**Extracted data**
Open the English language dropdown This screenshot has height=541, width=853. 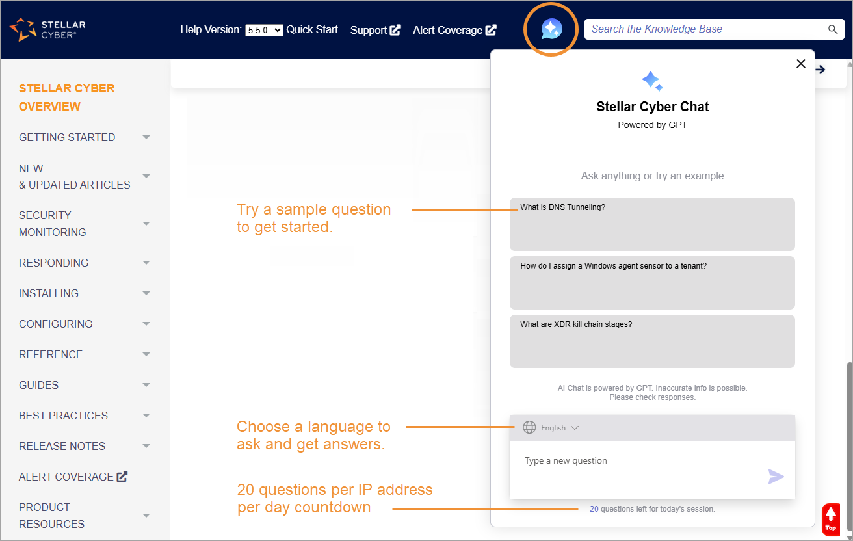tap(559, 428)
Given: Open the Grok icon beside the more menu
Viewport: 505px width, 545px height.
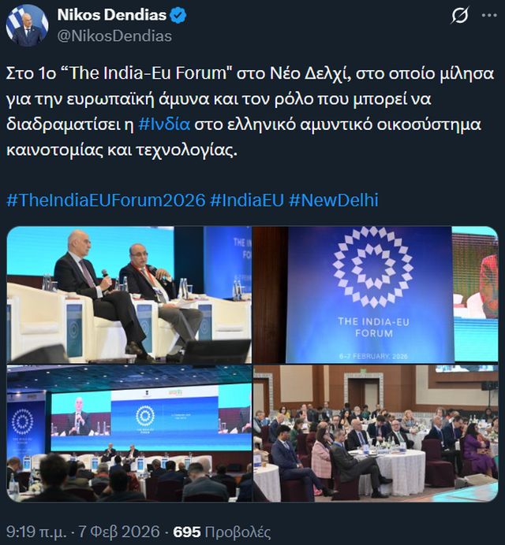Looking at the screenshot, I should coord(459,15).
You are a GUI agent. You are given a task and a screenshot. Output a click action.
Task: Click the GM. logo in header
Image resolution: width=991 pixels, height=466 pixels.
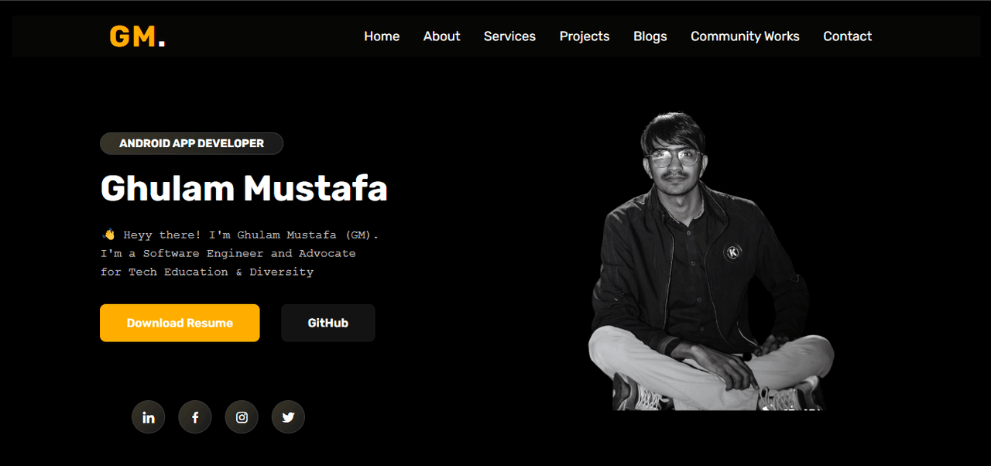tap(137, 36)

**Your instructions**
Starting at the line that holds "Task: Click the GM. logo in header", reproduce each line through the last one of the listing, and nothing more; the pictures stay out.

**Finished task**
Task: Click the GM. logo in header
Image resolution: width=991 pixels, height=466 pixels.
tap(137, 36)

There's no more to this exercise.